■ **Extract provided**
##########

MERC - Maximum Effective Range Calculator

Thank you for the direction.
It's a MacBook Air laptop.
Missus had Excel on her login.
Also, cheers for the heads-up on the possible challenges regarding the various Excel version's.
@kiwi49

Please let us know how it works. Post a fun comparison, or complain about problems you're having. :D
 
Thank you for releasing this application, and free! I really appreciate the visualisation, easy presentation of things affecting very positively to the educational value of this tool. With this kind of application normal OK shooters can develope themselves quicker to be better long range hunters. Allso less wounded animals, I quess.

Glad to hear you like the calculator.
Hopefully you can get used to the English units of yards, inches, fps, and mph! Perhaps eventually I will release a metric version. I guess that depends on how popular the tool becomes.
 
Released a minor update. So significant changes.

v2.07.04 - Minor revisions to instructions. Include user defined simulation Titles in the results table headings. Updates to the "Results Output" worksheet.
 
FYI, I added a Download Link for MERC to the first post (and removed the attached zip file).

Since I've shared this on a couple other websites now, having a single download link means I don't have to maintain current file versions across multiple websites.
 
Thanks for the update.

Minor suggestion for convenience: add a macro/button on the Scenario B sheet to copy over inputs from Scenario A (all but velocities). I find that much of the scenario examination I've done with the tool so far has been with the same load under different conditions, so almost all Scenario A & B inputs are the same. The current sheet layout doesn't allow for grabbing all inputs at once to copy/paste (need to do it in several blocks).

That's the best I can up with so far. Fun tool.
 
Thanks for the update.

Minor suggestion for convenience: add a macro/button on the Scenario B sheet to copy over inputs from Scenario A (all but velocities). I find that much of the scenario examination I've done with the tool so far has been with the same load under different conditions, so almost all Scenario A & B inputs are the same. The current sheet layout doesn't allow for grabbing all inputs at once to copy/paste (need to do it in several blocks).

That's the best I can up with so far. Fun tool.
Thank you for the feedback! Scott and I had discussed that exact topic! We decided to choose the path of least resistance (option 4).
  1. Add a button to copy the inputs from the other simulation worksheet. Negative - yet another button = more confusing to use the tool.
  2. Unlock the narrow cells in between each block of inputs, so you can select the whole block of inputs, and then copy/paste. Negative - users could accidentally type stuff in those narrow cells, since they aren't locked.
  3. Delete the narrow rows between each input block, thus all inputs can be copy/pasted at once. Negative - it looks ugly :)
  4. Do nothing, and see if anyone complains about it.
I'll look into fixing this for a future release.


For the time being, here is a trick!
On the SimB tab, reference each user input cell to equal the value from the SimA tab. For example, the MVSD input on the SimB tab would contain the following formula:
='Simulation A - (Baseline)'!E10
This way, whatever you type into the SimA inputs, the SimB inputs will match. Or you could do vise-versa to make simA match what you type into simB.

For those who don't know, you don't have to type all this out. The follow steps are how to reference a cell from another worksheet:
  1. Click a SimA input cell.

##########

■ **Provided material**
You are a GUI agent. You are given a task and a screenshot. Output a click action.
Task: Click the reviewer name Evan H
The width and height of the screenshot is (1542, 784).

##########

■ **Exercise instructions**
From the forum thread on the MERC range calculator above, output verbatim the passage that begins with the words containing "Thank you for releasing" and ends with "attached zip file).".

■ **Task answer**
Thank you for releasing this application, and free! I really appreciate the visualisation, easy presentation of things affecting very positively to the educational value of this tool. With this kind of application normal OK shooters can develope themselves quicker to be better long range hunters. Allso less wounded animals, I quess.

Glad to hear you like the calculator.
Hopefully you can get used to the English units of yards, inches, fps, and mph! Perhaps eventually I will release a metric version. I guess that depends on how popular the tool becomes.
 
Released a minor update. So significant changes.

v2.07.04 - Minor revisions to instructions. Include user defined simulation Titles in the results table headings. Updates to the "Results Output" worksheet.
 
FYI, I added a Download Link for MERC to the first post (and removed the attached zip file).